Von Matthias Gebauer, John Goetz, Hans Hoyng, Susanne Koelbl, Marcel Rosenbach und Gregor Peter Schmitz
Die Geheimdienste ertrinken mittlerweile in der Datenflut. Aus Angst vor Versäumnissen, wie sie vor den Anschlägen am 11. September 2001 vorkamen, scheint nun jeder Analyst blind alles zu melden.
Sicherheitsexperten klagen außerdem schon lange, dass sich die zahllosen Meldungen zu stark auf die Absichten und Bewegungen des Gegners konzentrieren. In Afghanistan also auf die Taliban.
Viel zu viele Analysten, viel zu viele Aufklärungsflüge scheinen dem Auftrag zu dienen, die Hierarchie der Netzwerke von Aufständischen nachzuzeichnen und Listen anzulegen, welche Gegner gefangen oder getötet werden sollten.

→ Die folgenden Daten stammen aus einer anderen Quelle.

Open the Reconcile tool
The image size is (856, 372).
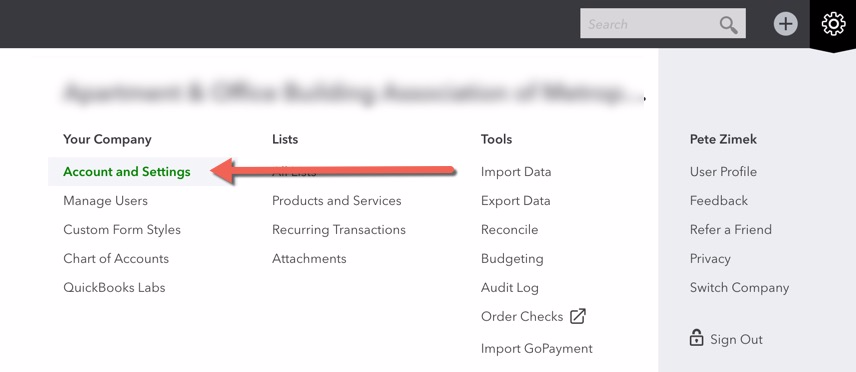[x=509, y=229]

Pausenlos sammeln die Geheimdienstler Aussagen örtlicher Informanten - deren Zuverlässigkeit oft von ihrem Wunsch übertroffen wird, den US-Gesandten zu gefallen.
Zu kurz kommen aber die großen, die wichtigeren Fragen: Der Schutz afghanischer Zivilisten, die Analyse des politischen Umfeldes, die Suche nach Lösungsmöglichkeiten für den Endloskonflikt.
So zeigen die vielen tausend geheimen Dokumente ganz sicher vor allem eins - nach fast neun Jahren ist der Sieg in diesem Krieg ferner denn je.